THE PROBLEM: Work through the data below and copy out every line where "computer" is found.

(INFORMATION begins)

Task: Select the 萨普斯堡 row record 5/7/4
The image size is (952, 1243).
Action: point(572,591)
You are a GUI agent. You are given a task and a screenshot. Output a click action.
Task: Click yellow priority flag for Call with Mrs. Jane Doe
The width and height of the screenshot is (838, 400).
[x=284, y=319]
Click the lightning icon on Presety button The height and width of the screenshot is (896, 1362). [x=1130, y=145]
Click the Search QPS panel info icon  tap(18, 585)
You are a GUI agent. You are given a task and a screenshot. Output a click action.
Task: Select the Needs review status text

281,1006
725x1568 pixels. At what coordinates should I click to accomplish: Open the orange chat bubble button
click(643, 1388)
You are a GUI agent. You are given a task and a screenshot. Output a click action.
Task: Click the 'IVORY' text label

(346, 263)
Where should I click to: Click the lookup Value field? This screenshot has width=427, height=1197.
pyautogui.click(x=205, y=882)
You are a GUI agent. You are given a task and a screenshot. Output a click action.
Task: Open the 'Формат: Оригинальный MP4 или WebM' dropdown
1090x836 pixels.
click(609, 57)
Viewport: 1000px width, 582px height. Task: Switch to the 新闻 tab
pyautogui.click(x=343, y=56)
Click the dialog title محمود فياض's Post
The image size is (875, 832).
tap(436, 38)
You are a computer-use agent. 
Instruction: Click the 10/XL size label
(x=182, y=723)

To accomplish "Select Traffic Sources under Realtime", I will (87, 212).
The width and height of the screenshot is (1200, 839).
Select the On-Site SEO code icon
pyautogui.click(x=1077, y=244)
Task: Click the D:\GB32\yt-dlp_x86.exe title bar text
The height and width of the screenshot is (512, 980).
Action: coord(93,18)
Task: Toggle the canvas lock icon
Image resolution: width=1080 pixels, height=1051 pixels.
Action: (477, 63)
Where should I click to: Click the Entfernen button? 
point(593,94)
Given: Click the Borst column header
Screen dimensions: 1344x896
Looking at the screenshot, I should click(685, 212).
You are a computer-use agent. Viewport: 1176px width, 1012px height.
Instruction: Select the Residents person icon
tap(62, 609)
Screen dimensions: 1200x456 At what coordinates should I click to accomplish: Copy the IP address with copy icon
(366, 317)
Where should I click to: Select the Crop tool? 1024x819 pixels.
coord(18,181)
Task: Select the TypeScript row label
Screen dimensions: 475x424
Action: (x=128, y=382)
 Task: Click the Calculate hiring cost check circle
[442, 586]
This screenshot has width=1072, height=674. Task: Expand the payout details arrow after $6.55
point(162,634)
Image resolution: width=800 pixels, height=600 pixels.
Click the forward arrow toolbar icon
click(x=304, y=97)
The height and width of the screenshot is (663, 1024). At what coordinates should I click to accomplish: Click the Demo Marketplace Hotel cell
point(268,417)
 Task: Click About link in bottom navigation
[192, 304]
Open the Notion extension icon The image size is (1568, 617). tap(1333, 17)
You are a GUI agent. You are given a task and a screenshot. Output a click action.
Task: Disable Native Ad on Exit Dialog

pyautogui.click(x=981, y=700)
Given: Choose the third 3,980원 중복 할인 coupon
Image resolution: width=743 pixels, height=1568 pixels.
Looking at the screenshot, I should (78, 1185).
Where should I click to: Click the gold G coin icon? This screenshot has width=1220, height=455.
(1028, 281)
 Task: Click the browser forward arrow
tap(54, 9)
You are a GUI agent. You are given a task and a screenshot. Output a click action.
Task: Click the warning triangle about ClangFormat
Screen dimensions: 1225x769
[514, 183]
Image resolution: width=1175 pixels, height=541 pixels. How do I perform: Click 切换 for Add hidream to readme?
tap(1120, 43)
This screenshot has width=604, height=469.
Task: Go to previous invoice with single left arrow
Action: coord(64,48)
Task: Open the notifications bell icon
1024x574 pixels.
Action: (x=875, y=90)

(INFORMATION ends)

ANSWER BELOW:
You are a computer-use agent. 
You are a computer-use agent. Viewport: 1176px width, 1012px height.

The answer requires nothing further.